Despite the details of which bill is best, political engagement non-profit MoveOn realizes that, as Rep. Latta said, the discussion keeps coming back to jobs. MoveOn's response? Hosting Clean Energy Job Days in nearly 100 American cities "to demonstrate the promise of the clean energy economy to Congress, the media and the public," says their Web site.

The Indianapolis event on May 28 focused on the green building business and featured speakers from Casa Verde LLC, Solstice Architecture, Inc., King Park Area Development Corporation and the Hoosier Environmental Council. Each speaker said that green building practices' innovation and efficiency are in high demand, allowing the industry to create jobs even in trying economic times.

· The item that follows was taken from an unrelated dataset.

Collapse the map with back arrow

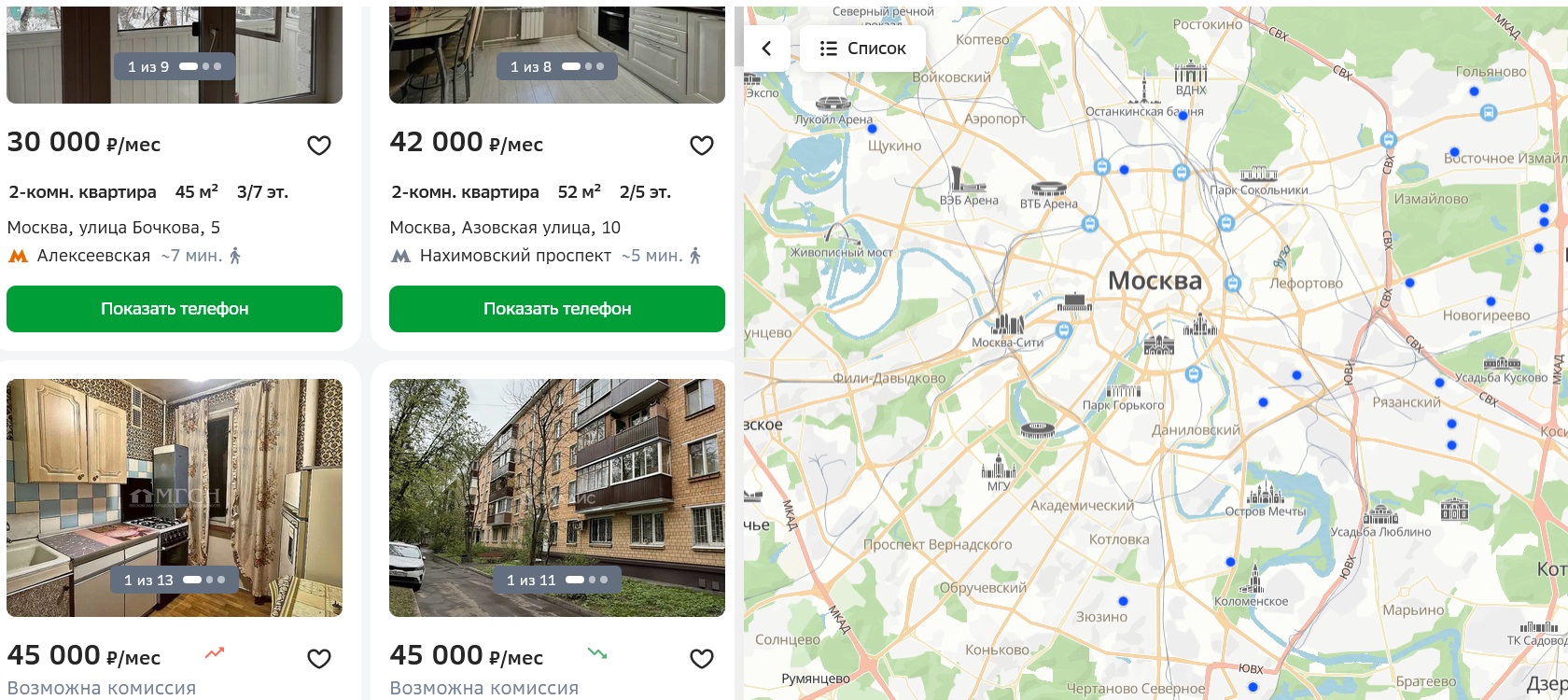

Casa Verde, a local green real estate development company, took participants on a tour of their Gramse Building project, a renovation at 22nd and Broadway that will refurbish the 1915 building into 13 one- and two-bedroom condos. The project combines LEED certified green building with historic preservation and low/moderate income affordable housing. David Kadlec of Casa Verde said they were able to take on the project because of grant money available for building to LEED standards.

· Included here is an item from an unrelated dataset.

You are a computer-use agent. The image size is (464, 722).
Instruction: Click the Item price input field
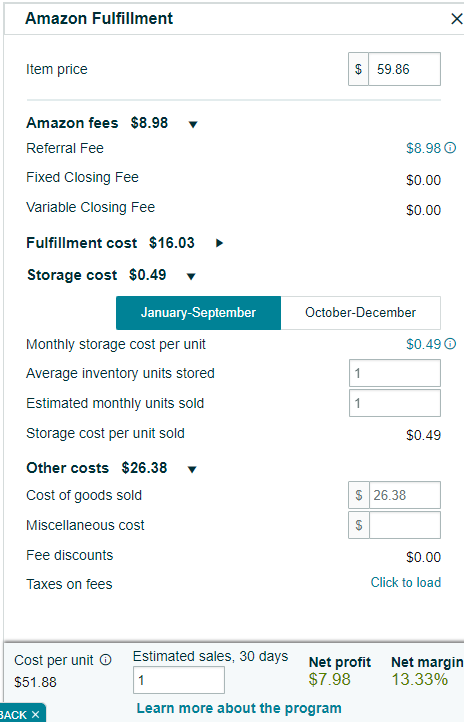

Kadlec spoke of the project's local job creation, and said it is "providing income for a few hundred people." In a time when few real estate projects are moving forward, Kadlec said, "I'm convinced we wouldn't be building right now if our projects weren't high performance green."

Casa Verde also built Indy's first LEED Gold certified home, a three-story building currently serving as their headquarters at 2129 Park Ave. Green features such as demand water heating, zoned air and high-performance foam insulation add a 3 percent increase in cost to the building, but the extra efficiency results in utility bills under $100 per month. These savings will balance out the extra initial cost within a few years and continue to save money for homeowners. "Green doesn't have to be expensive," Kadlec says. "It's just a good idea."

Architect Sam Miller of Solstice Architecture, Inc., agreed that green "changes are not a threat, but a business opportunity that will be accelerated by the legislation going through Congress."

The ACES bill was approved in the Energy and Commerce Committee by a 33-25 vote on May 21. It has been placed on the House of Representatives calendar of business.